Lulu Wang celebrates grandmothers in ‘The Farewell’
Grandmothers play essential roles in people’s lives.
Perhaps the generation “in between” gives this particular relationship unique opportunities to share with clarity and candor. Or, maybe, specific issues are easier to discuss without involving parents. All I know, as a grandparent, is how I still cherish every moment I spent with my grandmothers, all these years later, and look forward to the same.
Lulu Wang’s lovely film, “The Farewell,” celebrates the special bond that can thrive between granddaughter and grandmother. We see, from the opening moments, how much Billi (played by Awkwafina) cherishes conversations with her grandmother, Nai Nai, even though they are separated by thousands of miles. While Billi tries to find her way in New York City, her beloved grandmother follows a quiet routine in China, unaware of what her family may be cooking behind the scenes.
That’s because, when Nai Nai’s relatives hear some news about the matriarch’s health, they find themselves caught between what may be best for Nai Nai and what they need to deal with their reactions. So, when they decide to hide the truth from Nai Nai, and act as if nothing could be wrong, Billi begins to question the wisdom and authenticity of their choices. While some filmmakers might only pursue this one story line, Lang, working from memories of her own grandmother and family, also examines how families can use deception to influence how they react to difficult situations. The moviemaker poses real questions about how we should protect those we love from realities we hope they never face.
With the gentleness of a light rain, writer/director Lang creates a special world for Billi, Nai Nai and the other members of this most engaging family. Without giving in to any temptation to create exaggerated situations or characters, the moviemaker lets the people evolve, slowly at times, as they connect and explore. Looking through Billi’s eyes, Lang details the multiple layers that may live within a family, from those who may feel neglected or disappointed, to those who try to manipulate or influence. She never resists any chance to help her characters learn more about themselves as they try to make sense of how they react to what may happen with Nai Nai as they try many times to hide how it makes them feel.
While the film examines real issues, Lang handles it all with such lightness that the film emerges as a most delightful look at the eccentricities of family relationships. Grounding the film, its humor as well as its humanity, is Awkwafina’s breakthrough performance. This delightful comedienne, who stole every possible scene in last year’s “Crazy Rich Asians,” explores a deeper side of her talent as Billi faces serious questions about life, destiny, relationships and responsibility. The actress glows on screen, even in scenes without dialogue, carefully under playing her reactions to situations that could tempt a lesser actress into a broader interpretation.
Thankfully, “The Farewell” also knows when to hold back, when to resist, and how to avoid any tendency to give the film a typical Hollywood happy ending. Fortunately, Lang is too authentic a filmmaker to realize, ultimately, she is making a movie.

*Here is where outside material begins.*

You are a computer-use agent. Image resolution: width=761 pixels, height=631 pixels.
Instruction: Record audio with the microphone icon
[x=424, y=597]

Film Nutritional Value: "The Farewell"
Content: High. At its core “The Farewell” is a beautifully-written and directed exploration of how guilt can travel through generations.
Entertainment: High. Even with its meaningful subject matter, “The Farewell” is an accessible film because its central characters are so engaging.

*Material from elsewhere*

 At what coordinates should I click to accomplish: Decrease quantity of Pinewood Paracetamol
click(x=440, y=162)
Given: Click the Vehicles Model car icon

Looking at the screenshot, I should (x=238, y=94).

Message: High. This meaningful film reminds us that family challenges can bring out the best in people unless we refuse to learn from our actions.

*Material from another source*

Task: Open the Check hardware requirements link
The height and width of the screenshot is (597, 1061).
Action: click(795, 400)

Relevance: High. Any opportunity to talk with older children about the realities of family relationships can be valuable.
Opportunity for Dialogue: High. After you share this film, talk with your older children about the different ways characters handle guilt in the film, and what it teaches them about how people can try to protect each other.
“The Farewell” is Rated PG for “thematic material, brief language and some smoking.” The film runs 1 hour, 40 minutes.